Global EEE historically has held the grand prix in the D.C. area, including at the Air and Space Museum and National Harbor. One of the principals, retired professor Nabih Bedewi, recently moved to the Winchester area and wanted to bring this experience to students locally. As a new co-op member, he contacted SVEC and the Valley grand prix took shape from there.

The enthusiasm from students was on display during the event, as loud cheers rang out with each lap registered on the scoreboard. The grand prix gives students with diverse skillsets a hands-on chance to put their knowledge and interests to use. There’s wiring, construction, data analysis and a touch of graphic design and marketing, as teams are advised to promote their work within their schools and communities.
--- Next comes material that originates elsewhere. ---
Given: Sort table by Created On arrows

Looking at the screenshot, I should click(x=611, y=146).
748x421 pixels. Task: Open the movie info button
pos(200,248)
Several awards were handed out to teams beyond those that circled the track the most. Technical innovation, sportsmanship and women in science and engineering were among the other categories.

As a group, Harrisonburg High School’s trio of Monica Espinoza, Johanna Mayfield and Emma Swartz were the women in science and engineering recipients. They impressed with their leadership throughout the process, even getting a few words in for a television interview previewing the event.

“These young women have helped to shape the trajectory, culture and organization of our team from the start,” wrote Seth Shantz, HHS technology and engineering teacher, in nominating them for the award. “I feel personally grateful that they chose to commit their time to this competition, and I think it speaks volumes for the opportunity that your organization is providing that the competition immediately drew them in and continues to engage them.”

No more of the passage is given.